The intro looks nice, charging takes a bit longer, but then you automatically become fan of the athletes by the professional and attractive way the athletes are brought to your attention.
Some athletes are singled out and get special attention in the section ‘Featured Athletes’. Symbols around the selected athlete indicate that there is more info to be found. Among them are beautiful films, but also personal statements or information about their diet.
Not everything is better. One drawback is that when I click on ‘Featured Athlete Shani Davis’ in the first screen I am not transferred to the story about Shani Davis, but to a page with fifteen athletes where Shani is just one of them. The page looks nice, but it is a confusing step.
Besides these four serious apps there were some attempts to do something about the Olympics.

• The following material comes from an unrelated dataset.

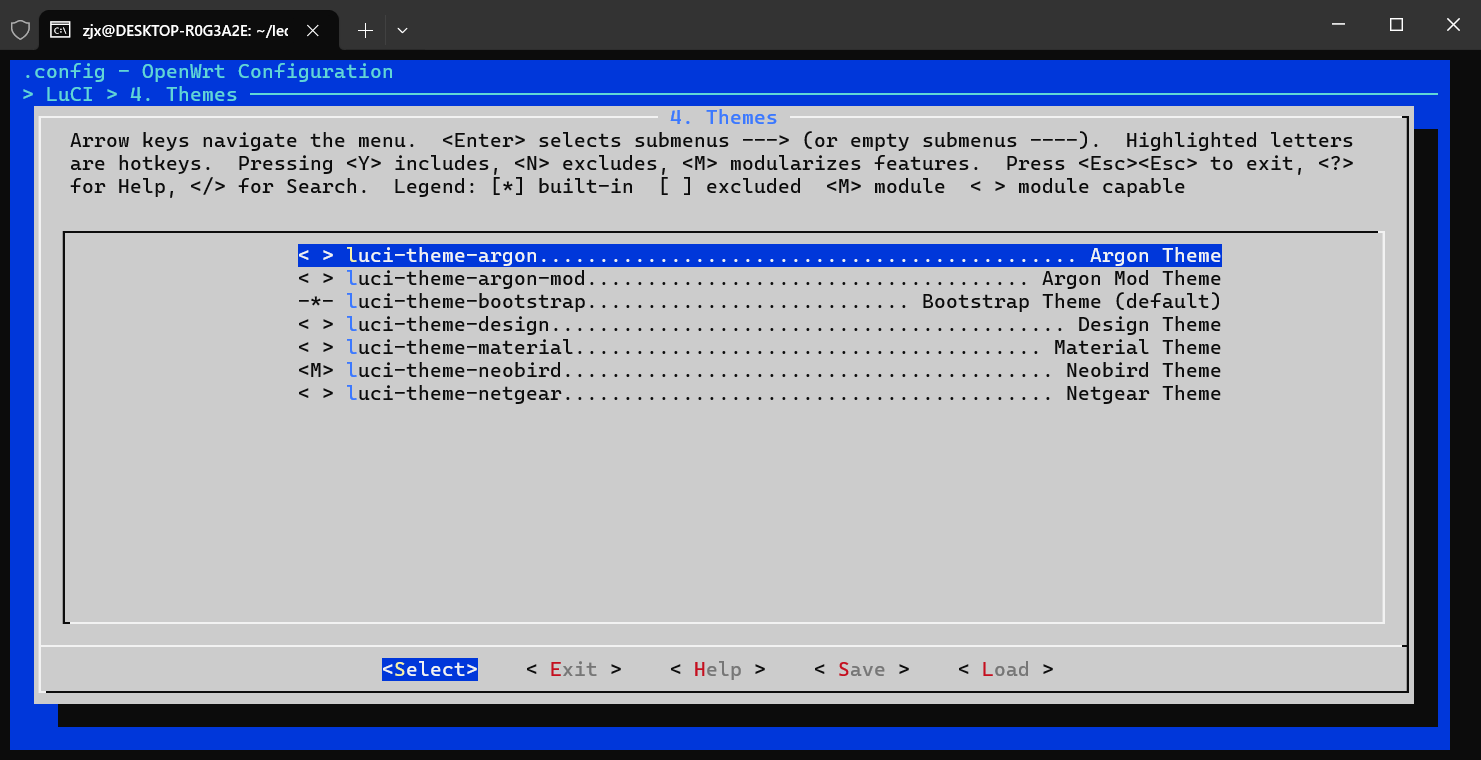The width and height of the screenshot is (1481, 760).
Task: Click the terminal icon on the active tab
Action: coord(61,31)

For unknown reasons the Olympic Committee also published its own ‘app’. But that was nothing more than a schedule overview and with each click you would leave the app and got linked through to the Sochi site in your browser.
Sponsor Visa (card) has invested money in a fun app. In seven sports you can look ‘through the eyes of the athlete’, 360 degrees around, up and down. During downhill, ski jump or figure skating you can decide where you want to look. Although it sometimes leads to ‘unnatural images’, it is nice to experience once or twice. Then the fun of the app is over.
Sanoma Publishing, known for many magazines, but also NU.nl, Nu Sports and various sports sites has also issued an app, ‘Sochi Magazine’. A beautiful and well made magazine, but unfortunately nothing more than that. It is a magazine in an app. It uses the capabilities of a digital medium, also has a small part topical ‘today’, but otherwise mostly stories with interesting information, featuring beautiful photos, you could have read in a magazine.
In addition, there were some simpler apps. Mostly limited to sports schedules that may or may not be easily personalized in your calendar.
Clearly a lot of money is put into the (official) apps for the Olympics. And there should be enough there with all the major sponsors. Unfortunately, the performance of the producers of the apps lags far behind that of the athletes. Although it’s not easy to make a good app, and it is still a side issue for the organization, the sports heroes deserve better. In two (and a half) years the next opportunity awaits to make a jump for gold with the Summer Games in Rio 2016.